The men broadcast their exploits using the 4GEE Action Cam, the first of a range of devices from EE that they say will make our lives more connected.
The HD broadcasts were live streamed using EE's 4G network - obviously - to selected viewers using the EE-funded social streaming platform Skeegle.
EE say the Action Cam was inspired by people's "ever increasing desire to communicate and connect instantaneously" using social media and live broadcasting apps.
It's designed to be a little sturdier and more adaptable than a smartphone; as well as having a knockproof body, it comes with a case said to be fully waterproof up to 60 metres.
It will only live stream in 720p video, but moments that don't need to be broadcast live can be filmed in full 1080p HD then watched and uploaded later; it can also act as a 13 megapixel stills camera.
Users might also want to shoot the action in SD in order to take advantage of a higher frame rate - 60 frames per second - which is better suited to getting smoother footage of high-speed events.
Using the SD card slot, it can take up to 64GB of external memory - and EE say the battery should last three hours.
If fiddling with the camera isn't particularly convenient, users can also control recording using the viewfinder watch that comes with it, or via an iOS and Android compatible app.
The app might seem a bit of a backwards step - what with bringing the smartphone back into the equation - but it does have the advantage of letting users manage their media, check their data usage, and get top ups should they need to.
The Action Cam is available with the following data packages:
|Contract||Data||Initial cost||Monthly cost|
|24 months||2GB 4G||£49.99||£15.00|
|24 months||10GB 4G+||£49.99||£20.00|
|PAYG||2GB 4G (lasts 30 days)||£299.99||N/a|
|PAYG||24GB 4G (lasts 365 days)||£399.99||N/a|
See the latest EE mobile prices.
At the moment there are head/helmet mounts, a handlebar mount and a chest mount available.
So when 24-year-old James Kingston became the first person to stand on the top of the Wembley Arch and broadcast his view, he had one of the cameras strapped to his head.
But when 73-year-old former cabbie Ray Woodcock jumped more than 450 feet into a flooded quarry, he had an Action Cam strapped to his chest to broadcast the action to his family.
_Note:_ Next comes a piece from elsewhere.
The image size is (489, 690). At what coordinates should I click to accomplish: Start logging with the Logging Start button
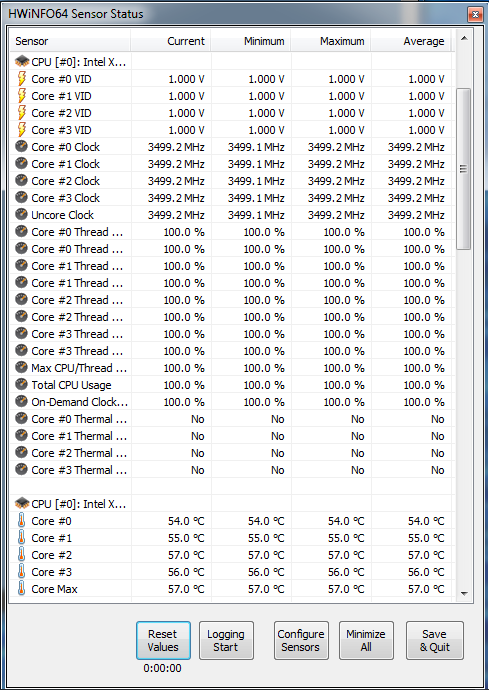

In leaping from the crane 465 feet up, and fully submersing in water at the bottom of the jump, Mr Woodcock set a new UK record for the highest bungee jump into water - and possibly a new world record too.
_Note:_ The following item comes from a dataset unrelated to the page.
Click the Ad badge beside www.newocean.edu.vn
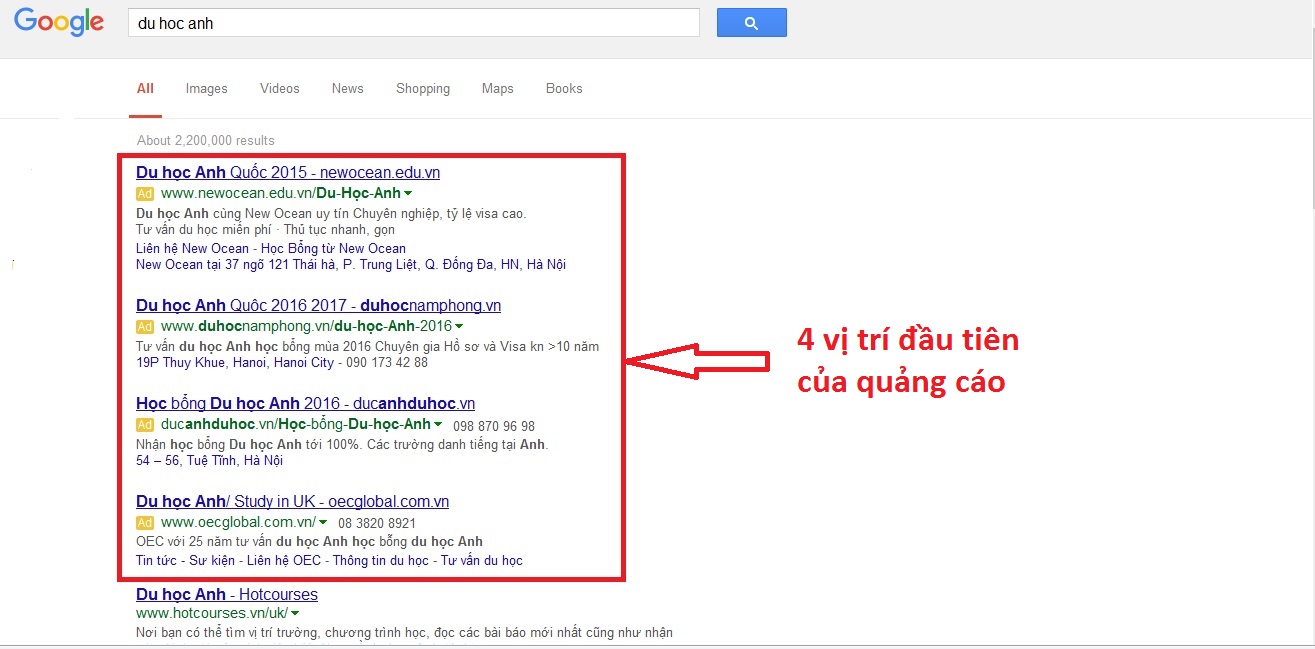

His family, meanwhile, watched online from the safety of their sofas using Skeegle.
The live broadcast application is the EE-funded version of Periscope and Meerkat, and offers a little more privacy: only those people the broadcaster chooses to notify will be told they're on air.
Anyone who wants to broadcast on Skeegle needs to download the app and log in using Facebook - there's no other way to join.
But then it's a case of linking app with phone number, like Whats App does, and using your phone's contact list to put together groups you'd like to broadcast to - fellow adventurers, general friends, the relatives and so on.
At present, only those with a UK mobile number can broadcast, but there's no geographical restriction to who can receive notifications and watch the resulting broadcasts - those without the app will be texted a link to watch via their choice of web browser.
People who don't find out about a user's exploits until it's too late won't miss out: all broadcasts are stored in the cloud to be watched again later.